En français, certains phonèmes peuvent être transcrits de différentes façons, ce sont des phonèmes multigraphémiques (Catach, 2005; Daigle et Montésinos-Gelet, 2013). Par exemple, le phonème [o] peut s’écrire o, au ou eau, et le phonème [p] peut être transcrit par le graphème p ou pp. L’élève doit d’abord prendre conscience de cette particularité du code orthographique du français. Ensuite, l’enseignante ou l’intervenante peut aborder certaines régularités. Elle peut enseigner le fait que certaines graphies sont plus fréquentes que d’autres (p. ex., le ss est plus fréquent que le ç pour représenter le phonème [s]) et que certaines graphies sont plus fréquentes selon leur position dans le mot (p. ex., pour le son [o], le graphème eau est plus fréquent que au en fin de mot). 
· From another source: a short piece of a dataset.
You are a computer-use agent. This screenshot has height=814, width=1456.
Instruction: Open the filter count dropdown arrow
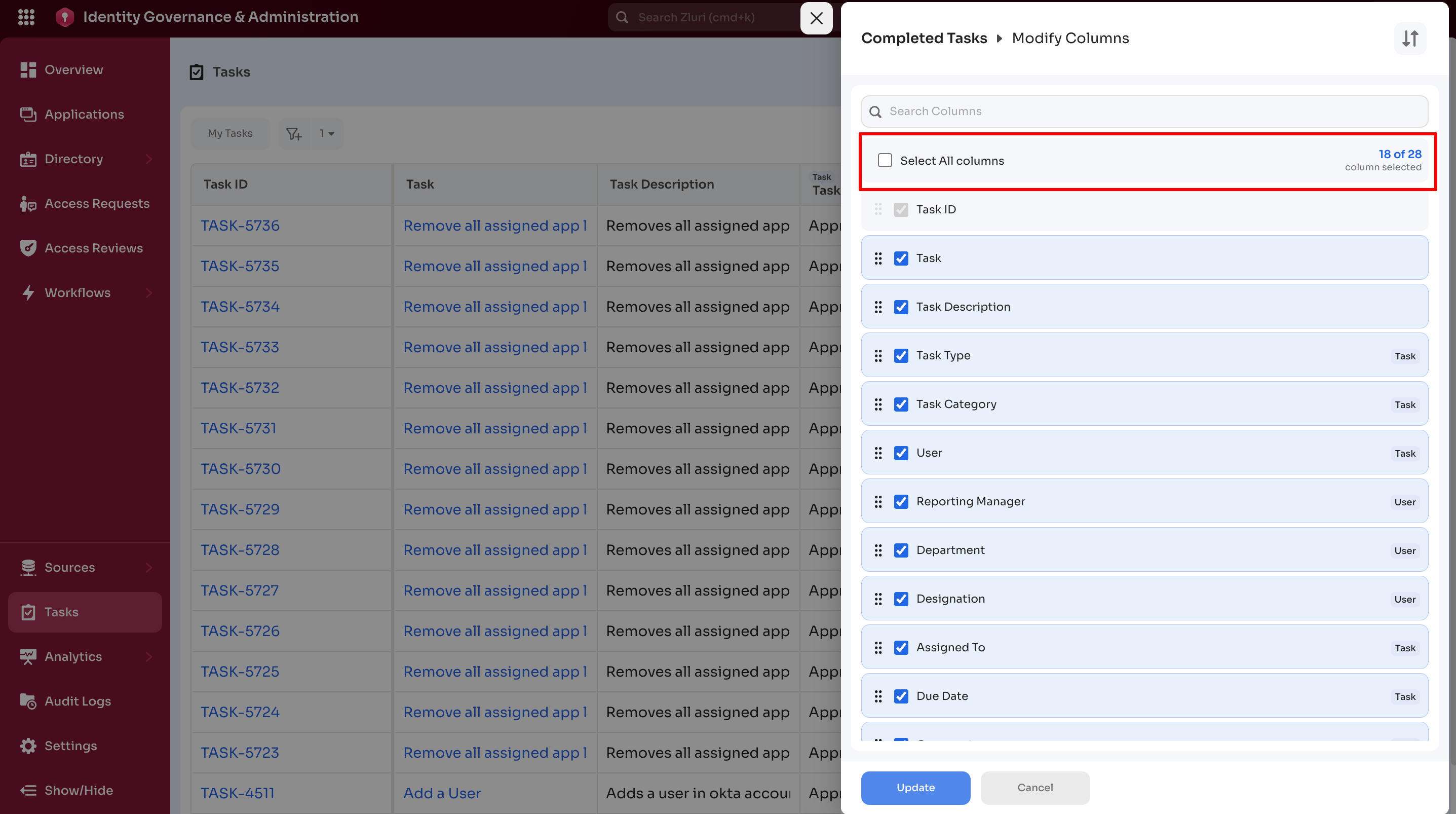[331, 133]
Le choix des mots à l’étude

Avant tout, lorsqu’on enseigne l’orthographe lexicale, il est important de s’assurer que les mots sont connus des élèves à l’oral. Ces derniers doivent être capables de les définir, donc de leur attribuer un sens. Les mots utilisés doivent également contenir la particularité ciblée, soit un ou des phonèmes multigraphémiques, et l’enseignante les choisit en fonction de plusieurs éléments: 

  • l’âge des élèves;
  • leur niveau scolaire;
  • le ou les phonèmes multigraphémiques ciblés;
  • le thème abordé dans la semaine ou dans le mois;
  • les prescriptions ministérielles (Programme de formation et Progression des apprentissages);
  • la complexité (longueur, fréquence, structure syllabique).

Les mots peuvent être sélectionnés dans le matériel pédagogique utilisé en classe, dans la littérature jeunesse, dans des bases de données (ÉQOL, Stanké et collab.; Lexique 3.83, New et Pallier; Manulex-infra, Peereman, Lété et Sprenger-Charolles) ou encore à partir de la liste orthographique du ministère de l’Éducation et de l’Enseignement supérieur (MEES, 2019) en cliquant sur ce lien.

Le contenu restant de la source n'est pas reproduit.